Applications from start-ups are raced to market with one purpose - to acquire as many users as possible. We saw this with Web 1.0 and 2.0. SaaS platforms needed many years to backtrace their steps to establish formidable security. Many still are without privacy platforms.
In the early 80s, I was learning assembly programming. I was poking values into registers. I was the closest to the hardware that a developer could possibly get. One wrong move, and it’s over.
Modern languages make it possible to abstract developers away from the hardware. Libraries make this possible. Modern software applications provide additional abstractions that defend not only the machinery but also the data. Security abstractions add yet another layer of safety. As we pull back, we can observe that no-code platforms add yet additional layers that make it possible for democratized solution building.
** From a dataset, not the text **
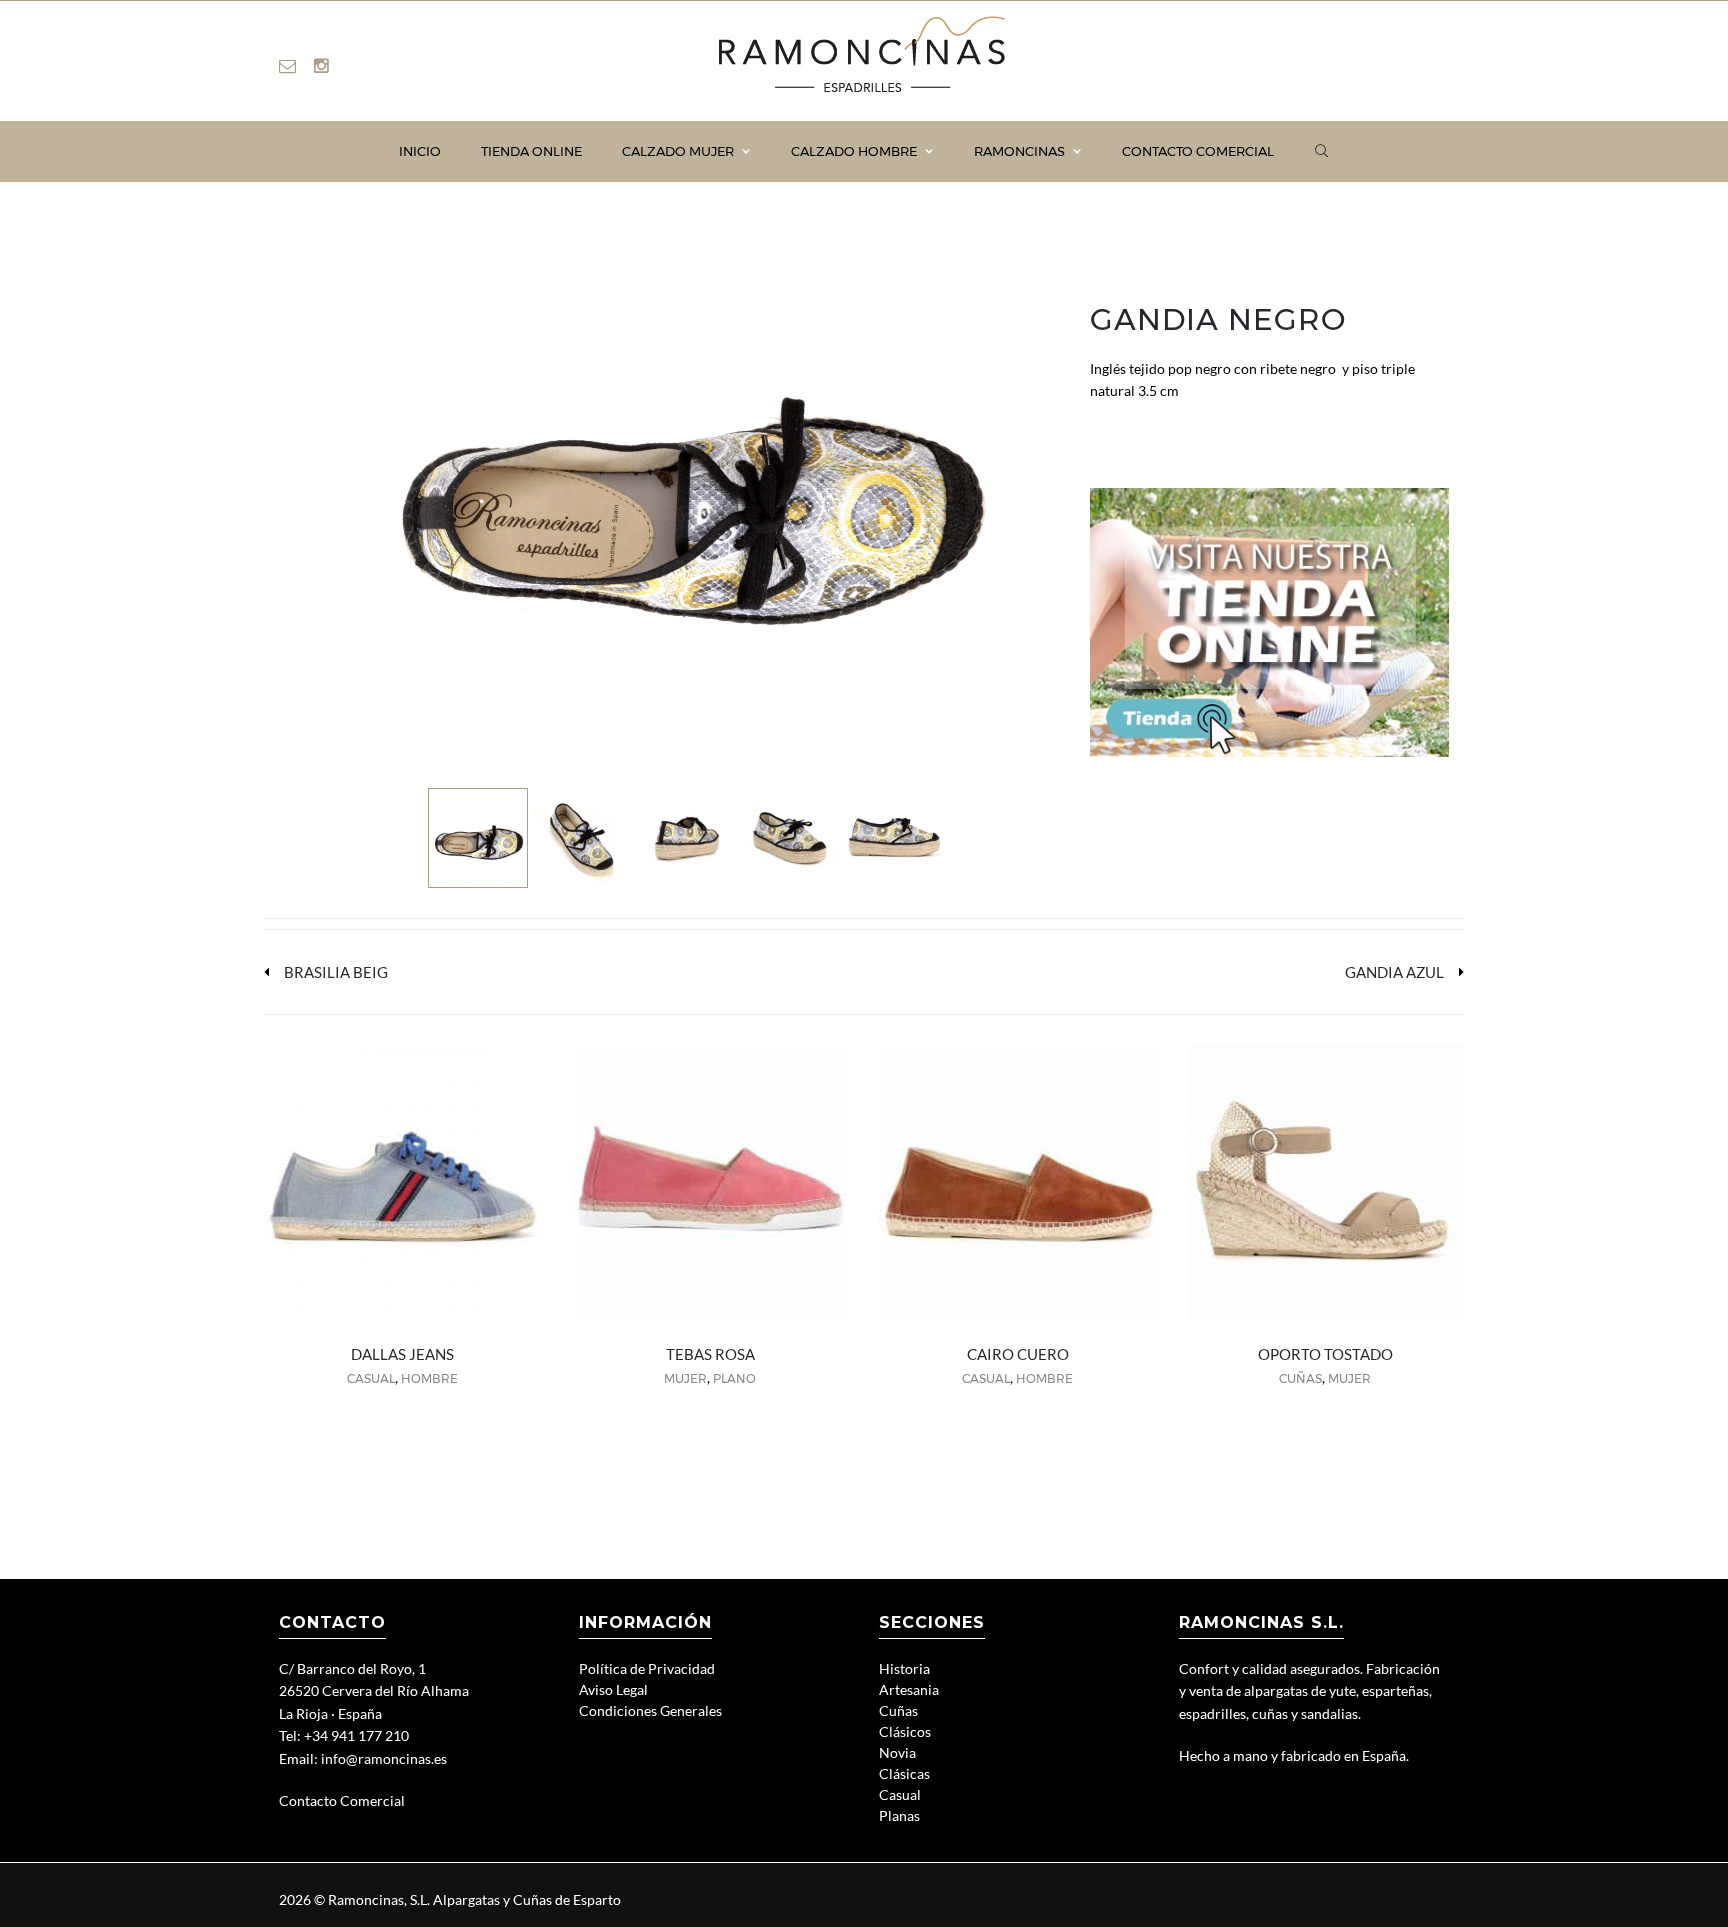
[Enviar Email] (287, 65)
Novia (897, 1752)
The closer humans get to the core of any technology, the greater the risks.
These layers—built entirely with software—are designed to make computing safer, more productive, and resilient. These are the engineering tenets that make highly accurate business transactions possible.
And yet… we hand everyone the keys to an LLM.
As you sit in front of your ChatGPT screen pondering that next prompt, know that you are talking directly to the LLM. You and everyone else using ChatGPT are assembler-level generative AI programmers who are trying to conjure sensical outputs from a big blob of numbers.
Perhaps I’m over-sensationalizing this relationship between prompts and LLMs, but let’s be clear - you are fundamentally as close to the LLM as you can be without building the LLM itself, also made possible for nearly everyone in these early days of generative AI.
You’ve been given the ear of the LLM, and you can command it to do anything you want. Prompts are a direct and immediate pathway to the machinery known as the large language model.
And that’s the problem. It leads to:
Failures that are mistaken as hallucinations2
Misleading conclusions
Poor fitness-of-purpose for solutions
Compromised security and privacy
Compromised IP protection
As experienced ChatGPT users, I’m certain you could add to this list.
What’s the Remedy?
Software. History shows us why.
When Vulcan arrived in 1980, what came next? Base II, the first no-code database platform, became hyper-successful with software that framed its early personal database capabilities in a realm that was resilient and easier to use. Left in its natural state, it would not have become a near-billion-dollar company in the early 80s, a feat that, in today’s dollars, is one of the first software unicorns.
This pattern has existed since the late 70s. There’s no indication the pattern is changing, or that generative AI is exempt from this pattern.
Name any significant technological advance in computing over the past fifty years, and one thing transformed these advancements into pervasively useful products—software.
We will need more engineers doing what engineers have always done—build architectures that make this new generative AI capability thrive.
As I suggested early last year - generative AI has made possible apps that were inconceivable just 12 months ago.
It has unearthed visions of future solutions that were financially impractical until now. The explosion in software development will be fueled by a demand that is invisible today, but obvious in a few years.
As Kevin Xu said -
There are way more technologies that ought to be built that aren’t.
You can’t end prompting today. But you can stop assuming prompts have a bright future in the hands of users. They don’t.
AI itself will kill the need for direct LLM prompting.
Prepare for the Promptless Future
You might think you cannot do much to brace for this inevitable impact. I think otherwise. You can find ways to abstract yourself and your users from LLMs in many places.
Think copilot in everything you build.